• **WHAT YOU NEED TO DO**
Please format every line of the items below as a JSON list of strings, one string per line, and leave out the blank lines.
***** ENTRIES SUPPLIED *****
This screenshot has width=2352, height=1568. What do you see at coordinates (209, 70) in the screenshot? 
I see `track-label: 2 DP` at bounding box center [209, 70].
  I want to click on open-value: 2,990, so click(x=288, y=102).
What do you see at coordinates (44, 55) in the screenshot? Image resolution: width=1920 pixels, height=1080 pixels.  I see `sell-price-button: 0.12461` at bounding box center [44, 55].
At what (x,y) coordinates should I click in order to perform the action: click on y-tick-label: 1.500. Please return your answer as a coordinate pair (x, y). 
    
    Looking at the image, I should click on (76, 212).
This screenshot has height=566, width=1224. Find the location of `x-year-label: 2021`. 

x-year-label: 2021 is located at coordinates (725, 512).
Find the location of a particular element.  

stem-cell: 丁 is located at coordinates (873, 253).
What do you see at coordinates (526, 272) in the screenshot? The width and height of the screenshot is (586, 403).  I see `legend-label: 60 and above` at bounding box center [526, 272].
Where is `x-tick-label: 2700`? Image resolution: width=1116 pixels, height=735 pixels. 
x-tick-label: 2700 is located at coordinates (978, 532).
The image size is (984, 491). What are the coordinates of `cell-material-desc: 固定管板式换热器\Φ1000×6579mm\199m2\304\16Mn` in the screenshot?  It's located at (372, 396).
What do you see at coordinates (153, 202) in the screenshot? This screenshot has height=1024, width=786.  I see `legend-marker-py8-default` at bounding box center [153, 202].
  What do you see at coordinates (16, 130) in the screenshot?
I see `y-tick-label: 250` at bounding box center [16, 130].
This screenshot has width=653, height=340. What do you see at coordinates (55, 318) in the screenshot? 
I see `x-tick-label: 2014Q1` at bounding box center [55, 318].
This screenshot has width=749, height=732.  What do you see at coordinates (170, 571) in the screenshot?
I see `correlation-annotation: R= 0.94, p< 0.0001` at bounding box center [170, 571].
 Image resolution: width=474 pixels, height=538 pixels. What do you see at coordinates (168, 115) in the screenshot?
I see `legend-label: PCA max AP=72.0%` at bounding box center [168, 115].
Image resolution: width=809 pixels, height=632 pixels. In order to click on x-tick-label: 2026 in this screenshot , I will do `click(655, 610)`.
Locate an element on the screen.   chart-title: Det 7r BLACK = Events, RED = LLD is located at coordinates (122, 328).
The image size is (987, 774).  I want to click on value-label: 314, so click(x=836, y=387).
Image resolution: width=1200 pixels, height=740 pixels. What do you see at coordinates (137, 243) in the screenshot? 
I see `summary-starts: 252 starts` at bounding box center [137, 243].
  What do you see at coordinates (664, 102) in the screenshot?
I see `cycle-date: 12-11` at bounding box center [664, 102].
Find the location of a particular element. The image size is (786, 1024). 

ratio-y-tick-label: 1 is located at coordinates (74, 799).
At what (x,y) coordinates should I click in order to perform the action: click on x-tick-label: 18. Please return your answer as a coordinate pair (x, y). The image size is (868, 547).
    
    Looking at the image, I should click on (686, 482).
*****
• **EXPECTED ANSWER**
[
  "This screenshot has width=2352, height=1568. What do you see at coordinates (209, 70) in the screenshot? ",
  "I see `track-label: 2 DP` at bounding box center [209, 70].",
  "  I want to click on open-value: 2,990, so click(x=288, y=102).",
  "What do you see at coordinates (44, 55) in the screenshot? Image resolution: width=1920 pixels, height=1080 pixels.  I see `sell-price-button: 0.12461` at bounding box center [44, 55].",
  "At what (x,y) coordinates should I click in order to perform the action: click on y-tick-label: 1.500. Please return your answer as a coordinate pair (x, y). ",
  "    Looking at the image, I should click on (76, 212).",
  "This screenshot has height=566, width=1224. Find the location of `x-year-label: 2021`. ",
  "x-year-label: 2021 is located at coordinates (725, 512).",
  "Find the location of a particular element.  ",
  "stem-cell: 丁 is located at coordinates (873, 253).",
  "What do you see at coordinates (526, 272) in the screenshot? The width and height of the screenshot is (586, 403).  I see `legend-label: 60 and above` at bounding box center [526, 272].",
  "Where is `x-tick-label: 2700`? Image resolution: width=1116 pixels, height=735 pixels. ",
  "x-tick-label: 2700 is located at coordinates (978, 532).",
  "The image size is (984, 491). What are the coordinates of `cell-material-desc: 固定管板式换热器\\Φ1000×6579mm\\199m2\\304\\16Mn` in the screenshot?  It's located at (372, 396).",
  "What do you see at coordinates (153, 202) in the screenshot? This screenshot has height=1024, width=786.  I see `legend-marker-py8-default` at bounding box center [153, 202].",
  "  What do you see at coordinates (16, 130) in the screenshot?",
  "I see `y-tick-label: 250` at bounding box center [16, 130].",
  "This screenshot has width=653, height=340. What do you see at coordinates (55, 318) in the screenshot? ",
  "I see `x-tick-label: 2014Q1` at bounding box center [55, 318].",
  "This screenshot has width=749, height=732.  What do you see at coordinates (170, 571) in the screenshot?",
  "I see `correlation-annotation: R= 0.94, p< 0.0001` at bounding box center [170, 571].",
  " Image resolution: width=474 pixels, height=538 pixels. What do you see at coordinates (168, 115) in the screenshot?",
  "I see `legend-label: PCA max AP=72.0%` at bounding box center [168, 115].",
  "Image resolution: width=809 pixels, height=632 pixels. In order to click on x-tick-label: 2026 in this screenshot , I will do `click(655, 610)`.",
  "Locate an element on the screen.   chart-title: Det 7r BLACK = Events, RED = LLD is located at coordinates (122, 328).",
  "The image size is (987, 774).  I want to click on value-label: 314, so click(x=836, y=387).",
  "Image resolution: width=1200 pixels, height=740 pixels. What do you see at coordinates (137, 243) in the screenshot? ",
  "I see `summary-starts: 252 starts` at bounding box center [137, 243].",
  "  What do you see at coordinates (664, 102) in the screenshot?",
  "I see `cycle-date: 12-11` at bounding box center [664, 102].",
  "Find the location of a particular element. The image size is (786, 1024). ",
  "ratio-y-tick-label: 1 is located at coordinates (74, 799).",
  "At what (x,y) coordinates should I click in order to perform the action: click on x-tick-label: 18. Please return your answer as a coordinate pair (x, y). The image size is (868, 547).",
  "    Looking at the image, I should click on (686, 482)."
]